## [TASK DIRECTIONS]
Starting with the line containing "Screen dimensions: 328x332" and continuing through the end of the records, rewrite those lines with "Screen dimensions" swapped for "Display size" and everything else left as it is. Leave the pictures out of your answer.

Screenshot and document pointing records
<<<<
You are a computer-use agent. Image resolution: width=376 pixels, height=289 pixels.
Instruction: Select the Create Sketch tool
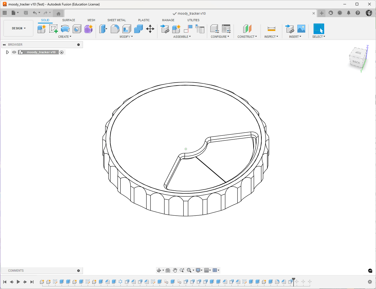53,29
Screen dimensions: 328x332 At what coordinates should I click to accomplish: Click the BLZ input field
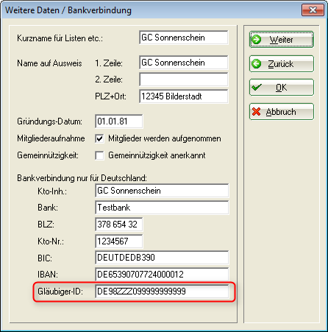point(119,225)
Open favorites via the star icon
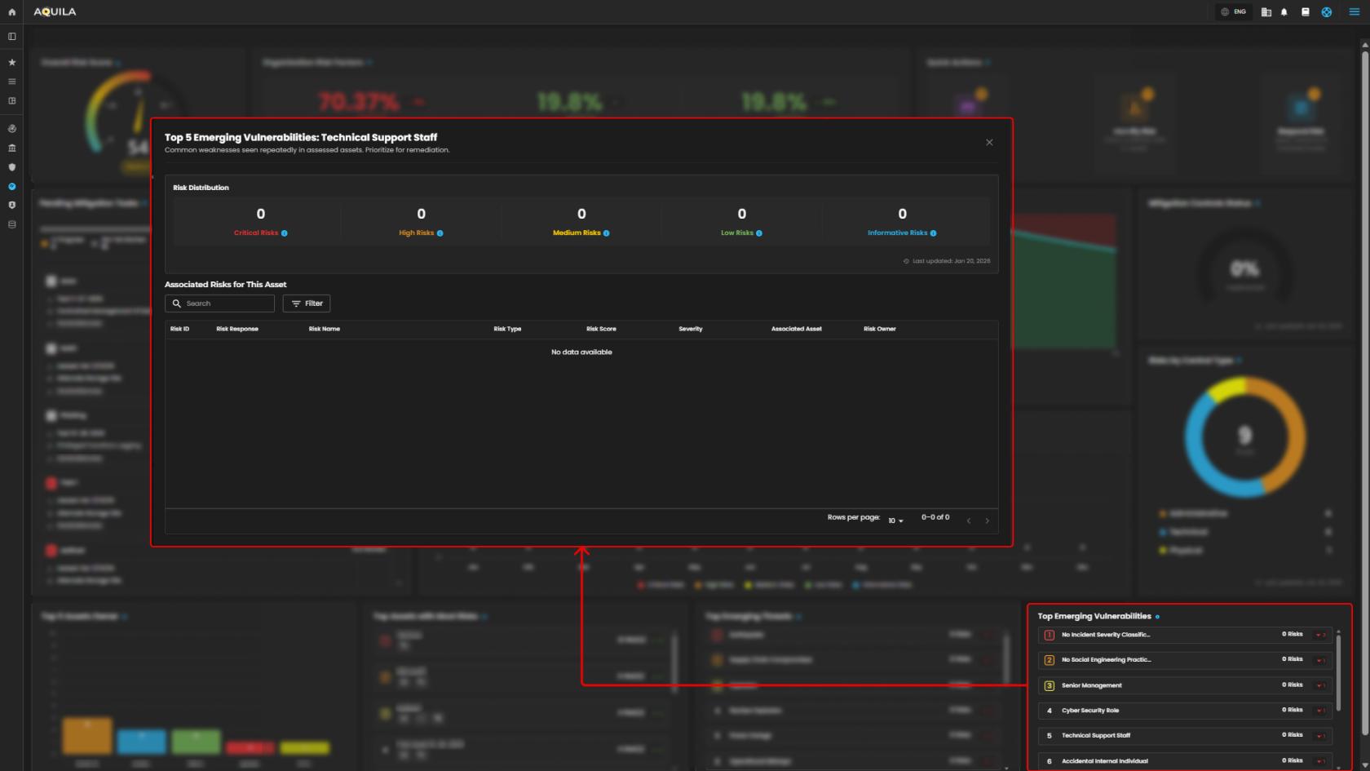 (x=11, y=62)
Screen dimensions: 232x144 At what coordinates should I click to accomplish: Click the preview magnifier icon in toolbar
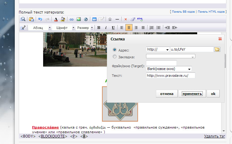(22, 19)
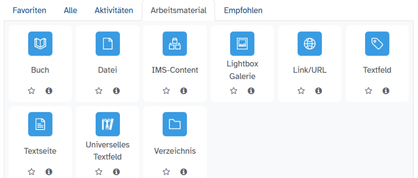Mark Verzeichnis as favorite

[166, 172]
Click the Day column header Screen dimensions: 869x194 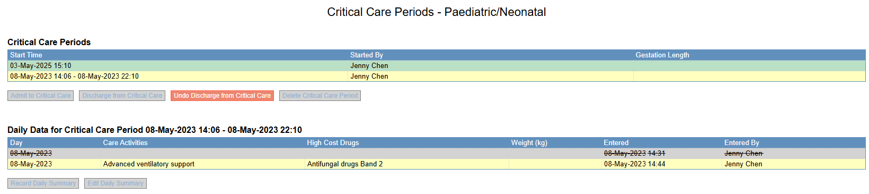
>>>>
## [FINAL RESULT]
Display size: 328x332 At what coordinates should I click to accomplish: Click the BLZ input field
point(119,225)
Open favorites via the star icon
 (x=11, y=62)
Display size: 232x144 At what coordinates should I click to accomplish: Click the preview magnifier icon in toolbar
(22, 19)
Mark Verzeichnis as favorite

[166, 172]
Click the Day column header Display size: 869x194 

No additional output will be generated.